The discrete transform is defined on the semiclosed interval [-Pi:Pi} and periodic outside that interval. It repeats on [Pi:2*Pi), etc. There is no requirement that the signal be periodic inside [-Pi:Pi).
The subtlety of the semiclosed interval and its consequences are often neglected, but I shall leave that to the reader. along with the proper treatment of the amplitudes of the first and last sample and the effects of series length and window choice.
As remarked before, the appropriate tool is Octave, MATLAB or similar. I am a little disturbed that you were encouraged to use Excel for such work.
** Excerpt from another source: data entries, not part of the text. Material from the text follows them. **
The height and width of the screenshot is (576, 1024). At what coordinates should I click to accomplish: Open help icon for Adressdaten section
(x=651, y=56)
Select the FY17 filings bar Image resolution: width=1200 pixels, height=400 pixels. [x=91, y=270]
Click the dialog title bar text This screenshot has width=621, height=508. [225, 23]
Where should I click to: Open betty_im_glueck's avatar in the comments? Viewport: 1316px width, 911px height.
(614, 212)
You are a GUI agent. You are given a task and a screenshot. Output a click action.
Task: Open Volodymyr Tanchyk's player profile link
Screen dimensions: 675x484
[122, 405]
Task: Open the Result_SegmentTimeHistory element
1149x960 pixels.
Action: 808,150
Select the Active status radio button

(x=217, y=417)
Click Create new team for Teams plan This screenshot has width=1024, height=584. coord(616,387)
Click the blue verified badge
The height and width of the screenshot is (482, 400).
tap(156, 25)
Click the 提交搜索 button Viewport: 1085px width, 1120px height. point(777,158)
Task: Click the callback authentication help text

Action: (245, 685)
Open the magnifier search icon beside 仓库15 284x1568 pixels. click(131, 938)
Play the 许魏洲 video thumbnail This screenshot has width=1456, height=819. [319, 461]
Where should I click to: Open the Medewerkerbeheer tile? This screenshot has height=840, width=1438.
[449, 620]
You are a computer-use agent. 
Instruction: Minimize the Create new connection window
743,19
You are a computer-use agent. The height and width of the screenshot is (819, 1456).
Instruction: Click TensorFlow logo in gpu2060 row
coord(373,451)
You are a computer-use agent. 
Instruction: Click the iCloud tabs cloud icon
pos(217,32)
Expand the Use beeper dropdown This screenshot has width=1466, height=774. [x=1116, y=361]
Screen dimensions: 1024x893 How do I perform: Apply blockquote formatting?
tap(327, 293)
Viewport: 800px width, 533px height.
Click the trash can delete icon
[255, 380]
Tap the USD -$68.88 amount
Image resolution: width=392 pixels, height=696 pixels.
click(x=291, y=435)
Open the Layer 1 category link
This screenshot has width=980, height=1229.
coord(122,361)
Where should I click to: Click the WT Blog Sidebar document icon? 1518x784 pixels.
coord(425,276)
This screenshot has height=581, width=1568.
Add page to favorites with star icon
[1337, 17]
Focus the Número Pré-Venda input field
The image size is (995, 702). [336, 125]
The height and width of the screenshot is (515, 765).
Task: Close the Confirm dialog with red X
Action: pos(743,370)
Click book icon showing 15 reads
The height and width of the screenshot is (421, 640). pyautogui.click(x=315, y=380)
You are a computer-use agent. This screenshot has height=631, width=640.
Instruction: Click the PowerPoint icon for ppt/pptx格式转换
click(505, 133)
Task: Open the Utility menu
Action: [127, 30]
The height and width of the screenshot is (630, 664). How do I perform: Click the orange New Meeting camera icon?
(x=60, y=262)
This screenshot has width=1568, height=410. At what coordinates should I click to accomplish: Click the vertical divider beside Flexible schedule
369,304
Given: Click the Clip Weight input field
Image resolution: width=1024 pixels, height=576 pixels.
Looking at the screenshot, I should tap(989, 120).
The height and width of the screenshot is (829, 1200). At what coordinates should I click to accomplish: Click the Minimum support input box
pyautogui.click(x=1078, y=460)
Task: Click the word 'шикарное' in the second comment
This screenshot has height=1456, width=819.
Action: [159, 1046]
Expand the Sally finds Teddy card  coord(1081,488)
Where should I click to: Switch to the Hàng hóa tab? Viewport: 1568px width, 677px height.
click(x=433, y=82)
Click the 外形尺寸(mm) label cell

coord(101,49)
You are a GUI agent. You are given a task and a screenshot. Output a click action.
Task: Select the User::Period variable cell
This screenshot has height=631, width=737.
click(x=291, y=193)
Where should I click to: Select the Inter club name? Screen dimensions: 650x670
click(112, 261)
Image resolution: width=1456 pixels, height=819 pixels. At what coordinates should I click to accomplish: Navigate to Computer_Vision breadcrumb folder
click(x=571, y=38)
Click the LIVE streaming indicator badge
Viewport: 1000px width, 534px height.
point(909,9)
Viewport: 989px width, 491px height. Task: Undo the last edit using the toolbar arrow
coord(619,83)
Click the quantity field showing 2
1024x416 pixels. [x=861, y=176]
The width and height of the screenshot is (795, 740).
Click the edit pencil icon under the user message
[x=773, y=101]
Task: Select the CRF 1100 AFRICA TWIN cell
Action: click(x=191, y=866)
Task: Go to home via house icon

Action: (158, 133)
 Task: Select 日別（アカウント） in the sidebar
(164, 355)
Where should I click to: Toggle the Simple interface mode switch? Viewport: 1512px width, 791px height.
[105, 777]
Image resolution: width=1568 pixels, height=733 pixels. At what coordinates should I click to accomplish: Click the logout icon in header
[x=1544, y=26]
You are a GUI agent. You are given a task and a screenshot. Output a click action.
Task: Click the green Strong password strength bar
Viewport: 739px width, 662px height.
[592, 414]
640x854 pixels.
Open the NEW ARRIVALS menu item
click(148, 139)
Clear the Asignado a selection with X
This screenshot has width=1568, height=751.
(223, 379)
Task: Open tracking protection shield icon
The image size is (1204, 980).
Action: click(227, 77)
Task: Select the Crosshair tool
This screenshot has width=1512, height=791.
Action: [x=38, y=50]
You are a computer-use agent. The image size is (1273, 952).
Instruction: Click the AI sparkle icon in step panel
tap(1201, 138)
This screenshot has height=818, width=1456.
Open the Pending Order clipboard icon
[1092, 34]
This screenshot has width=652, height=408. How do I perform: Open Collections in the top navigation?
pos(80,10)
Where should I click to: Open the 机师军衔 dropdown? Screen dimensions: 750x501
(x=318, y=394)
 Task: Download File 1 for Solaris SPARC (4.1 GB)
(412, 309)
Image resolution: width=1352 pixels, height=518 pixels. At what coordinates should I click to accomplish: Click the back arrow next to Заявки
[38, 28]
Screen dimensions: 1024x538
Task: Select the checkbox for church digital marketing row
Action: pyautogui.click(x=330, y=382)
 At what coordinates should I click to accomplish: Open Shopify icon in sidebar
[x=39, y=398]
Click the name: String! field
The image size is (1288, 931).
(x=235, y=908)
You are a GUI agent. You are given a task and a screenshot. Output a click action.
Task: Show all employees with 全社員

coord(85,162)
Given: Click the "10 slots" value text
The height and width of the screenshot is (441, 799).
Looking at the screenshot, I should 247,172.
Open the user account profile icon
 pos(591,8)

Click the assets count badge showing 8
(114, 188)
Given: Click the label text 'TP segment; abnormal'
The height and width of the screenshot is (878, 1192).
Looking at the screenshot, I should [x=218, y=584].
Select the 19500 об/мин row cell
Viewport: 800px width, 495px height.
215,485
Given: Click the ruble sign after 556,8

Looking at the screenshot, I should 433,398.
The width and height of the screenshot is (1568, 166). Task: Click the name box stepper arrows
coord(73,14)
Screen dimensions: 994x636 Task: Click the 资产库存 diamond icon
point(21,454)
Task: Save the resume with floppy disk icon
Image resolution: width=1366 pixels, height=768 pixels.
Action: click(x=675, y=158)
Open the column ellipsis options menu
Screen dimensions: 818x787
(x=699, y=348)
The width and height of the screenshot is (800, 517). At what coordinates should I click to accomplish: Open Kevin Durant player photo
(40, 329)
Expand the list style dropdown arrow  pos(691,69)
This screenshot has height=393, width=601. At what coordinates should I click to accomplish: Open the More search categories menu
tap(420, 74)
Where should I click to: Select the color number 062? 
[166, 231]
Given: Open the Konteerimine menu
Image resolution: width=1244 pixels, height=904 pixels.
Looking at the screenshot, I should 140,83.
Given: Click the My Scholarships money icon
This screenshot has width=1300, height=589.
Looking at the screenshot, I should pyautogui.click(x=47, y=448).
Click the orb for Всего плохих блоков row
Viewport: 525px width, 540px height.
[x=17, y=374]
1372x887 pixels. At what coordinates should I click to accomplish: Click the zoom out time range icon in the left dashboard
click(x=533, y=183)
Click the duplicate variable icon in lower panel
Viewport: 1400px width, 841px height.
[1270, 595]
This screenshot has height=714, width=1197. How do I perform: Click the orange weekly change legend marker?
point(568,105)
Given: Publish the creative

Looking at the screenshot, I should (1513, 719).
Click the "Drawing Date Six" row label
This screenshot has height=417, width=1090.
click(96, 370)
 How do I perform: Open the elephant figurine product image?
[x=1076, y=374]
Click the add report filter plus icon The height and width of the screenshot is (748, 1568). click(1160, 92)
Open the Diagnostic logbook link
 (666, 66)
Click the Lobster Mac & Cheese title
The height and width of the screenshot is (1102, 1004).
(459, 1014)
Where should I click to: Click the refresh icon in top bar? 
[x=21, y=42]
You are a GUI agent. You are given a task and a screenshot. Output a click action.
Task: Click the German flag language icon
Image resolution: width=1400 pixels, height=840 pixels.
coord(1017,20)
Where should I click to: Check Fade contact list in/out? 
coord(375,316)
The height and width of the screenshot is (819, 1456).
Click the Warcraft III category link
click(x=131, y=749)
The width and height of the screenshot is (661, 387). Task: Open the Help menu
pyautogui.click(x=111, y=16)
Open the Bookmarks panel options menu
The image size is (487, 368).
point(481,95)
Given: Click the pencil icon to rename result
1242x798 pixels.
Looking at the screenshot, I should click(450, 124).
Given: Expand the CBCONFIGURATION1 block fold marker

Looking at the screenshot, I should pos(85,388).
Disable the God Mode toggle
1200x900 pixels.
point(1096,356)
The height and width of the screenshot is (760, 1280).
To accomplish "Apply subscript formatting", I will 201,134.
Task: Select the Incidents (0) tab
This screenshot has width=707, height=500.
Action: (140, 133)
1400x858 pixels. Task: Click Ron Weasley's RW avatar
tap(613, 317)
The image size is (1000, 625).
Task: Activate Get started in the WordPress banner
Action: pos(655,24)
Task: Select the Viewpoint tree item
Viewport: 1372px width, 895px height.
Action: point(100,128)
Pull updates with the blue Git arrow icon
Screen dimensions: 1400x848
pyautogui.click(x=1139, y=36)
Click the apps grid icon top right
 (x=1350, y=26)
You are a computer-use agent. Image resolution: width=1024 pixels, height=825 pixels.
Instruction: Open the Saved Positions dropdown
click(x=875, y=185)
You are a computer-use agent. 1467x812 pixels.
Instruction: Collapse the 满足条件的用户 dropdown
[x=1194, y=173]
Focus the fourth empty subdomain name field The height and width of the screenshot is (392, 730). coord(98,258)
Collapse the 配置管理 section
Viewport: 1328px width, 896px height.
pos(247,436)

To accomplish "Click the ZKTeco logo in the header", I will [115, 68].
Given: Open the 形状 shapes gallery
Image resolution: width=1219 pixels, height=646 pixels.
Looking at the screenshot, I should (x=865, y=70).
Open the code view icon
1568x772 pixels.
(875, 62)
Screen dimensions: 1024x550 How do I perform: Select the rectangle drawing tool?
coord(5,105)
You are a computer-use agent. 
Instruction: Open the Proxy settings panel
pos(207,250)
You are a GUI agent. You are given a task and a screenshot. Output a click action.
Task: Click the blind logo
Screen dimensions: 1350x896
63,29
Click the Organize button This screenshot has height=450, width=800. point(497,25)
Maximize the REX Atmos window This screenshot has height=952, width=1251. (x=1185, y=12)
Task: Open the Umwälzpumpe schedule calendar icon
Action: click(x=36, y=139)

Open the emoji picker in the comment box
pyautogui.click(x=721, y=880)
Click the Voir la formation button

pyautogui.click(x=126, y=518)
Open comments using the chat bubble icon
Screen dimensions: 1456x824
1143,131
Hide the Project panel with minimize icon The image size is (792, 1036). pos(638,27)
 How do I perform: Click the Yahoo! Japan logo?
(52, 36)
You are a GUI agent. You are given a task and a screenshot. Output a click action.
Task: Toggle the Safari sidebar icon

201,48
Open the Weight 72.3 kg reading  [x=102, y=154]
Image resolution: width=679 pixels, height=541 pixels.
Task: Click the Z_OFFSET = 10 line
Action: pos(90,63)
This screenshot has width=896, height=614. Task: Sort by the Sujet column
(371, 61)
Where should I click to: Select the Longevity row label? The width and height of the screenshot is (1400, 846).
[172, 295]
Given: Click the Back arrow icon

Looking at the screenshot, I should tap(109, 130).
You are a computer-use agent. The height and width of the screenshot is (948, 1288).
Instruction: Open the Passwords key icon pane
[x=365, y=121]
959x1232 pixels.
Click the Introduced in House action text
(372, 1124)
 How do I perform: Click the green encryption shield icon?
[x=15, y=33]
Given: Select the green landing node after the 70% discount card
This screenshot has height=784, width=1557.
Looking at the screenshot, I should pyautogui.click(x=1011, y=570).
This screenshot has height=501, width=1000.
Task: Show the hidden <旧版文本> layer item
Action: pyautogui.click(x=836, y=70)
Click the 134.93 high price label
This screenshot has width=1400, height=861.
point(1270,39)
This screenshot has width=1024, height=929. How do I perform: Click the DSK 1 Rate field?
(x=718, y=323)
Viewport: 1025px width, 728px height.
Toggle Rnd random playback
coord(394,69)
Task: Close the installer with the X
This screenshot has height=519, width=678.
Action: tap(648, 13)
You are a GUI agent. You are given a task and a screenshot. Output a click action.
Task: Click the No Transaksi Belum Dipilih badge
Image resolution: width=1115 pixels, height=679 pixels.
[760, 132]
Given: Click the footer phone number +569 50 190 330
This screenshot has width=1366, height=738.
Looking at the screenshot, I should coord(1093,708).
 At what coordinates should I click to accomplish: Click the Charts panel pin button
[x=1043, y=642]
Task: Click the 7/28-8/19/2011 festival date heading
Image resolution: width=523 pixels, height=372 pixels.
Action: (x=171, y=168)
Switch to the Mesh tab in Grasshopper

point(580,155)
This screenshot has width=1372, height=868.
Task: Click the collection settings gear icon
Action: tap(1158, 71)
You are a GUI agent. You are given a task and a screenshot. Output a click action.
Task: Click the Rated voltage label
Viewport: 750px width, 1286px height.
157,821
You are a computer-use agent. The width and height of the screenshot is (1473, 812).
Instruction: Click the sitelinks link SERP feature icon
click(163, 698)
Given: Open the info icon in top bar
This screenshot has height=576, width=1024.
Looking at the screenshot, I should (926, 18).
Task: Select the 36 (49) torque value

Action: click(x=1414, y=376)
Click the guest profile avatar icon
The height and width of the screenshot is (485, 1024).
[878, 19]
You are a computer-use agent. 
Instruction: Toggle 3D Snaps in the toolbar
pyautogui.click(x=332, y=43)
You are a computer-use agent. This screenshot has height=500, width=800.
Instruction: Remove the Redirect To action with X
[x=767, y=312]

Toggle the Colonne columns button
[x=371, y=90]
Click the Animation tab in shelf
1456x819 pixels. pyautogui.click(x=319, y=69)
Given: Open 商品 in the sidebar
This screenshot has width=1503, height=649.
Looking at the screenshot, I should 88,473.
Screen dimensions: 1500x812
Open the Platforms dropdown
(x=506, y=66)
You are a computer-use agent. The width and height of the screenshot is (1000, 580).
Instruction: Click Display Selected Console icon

So I'm a little confused as to why 17.5 Hz is the fundamental. I thought that the Fourier analysis showed you the strength of any particular frequency in a waveform. And in this case the first strongest waveform is at 52.73 Hz is there anything in particular I'm missing in this whole mess?There is no law that says the first fundamental has to be the biggest. If you look at every frequency, they exactly equal 17.5... x2, x3, x4, x5 up to x1022. That is why 17.5... is the fundamental and every other frequency is a harmonic.
The other thing if the inverse transform will try and make a repetitive waveform looking like the original samples but repeated. What frequency will this waveform have? It has to be 17.5... Hz. There is no lower frequency. It definitely cannot be higher - the 17.5... component would then prevent the second waveform repetition from beeing the same as the first. That means the original 1024 samples must have been taken during one 17.5... Hz period.QuoteIsn't the first significant frequency the fundamental? Why would fundamental be at 17.5 Hz? From what I can tell it just happens to be related to the amount of samples they have taken? I'm rereading their explanation of how to use Excel tool maybe they have hidden some clue there as to how I am supposed to solve this particular problem
What I could really do with is a shed load of time to study the subject properly instead I've been given a crash course and then this assignment so I can just move on and get my silly piece of paper. The fact that a silly piece of paper doesn't actually mean anything is of no interest to anybody I just need a silly piece of paper. The result is that I going round in circles trying to understand the subject properly rather than just pass the test.It looks like Excel may not have an Inverse Fourier Transform, but you can look on Youtube tutes for clues. I do not use Excel. You may have to load the Data Analysys pack into Excel, and there may be both FFT and DFT. I do not know.
You can also use the sum of the cos + sin equations I mentioned not long ago, but that will need a bit if Excel skill. You have to do formulas with a variable in excel and loop it over 1024 values of t.
If you don't want to do any of it, that is fine with me. It is actually worth learning.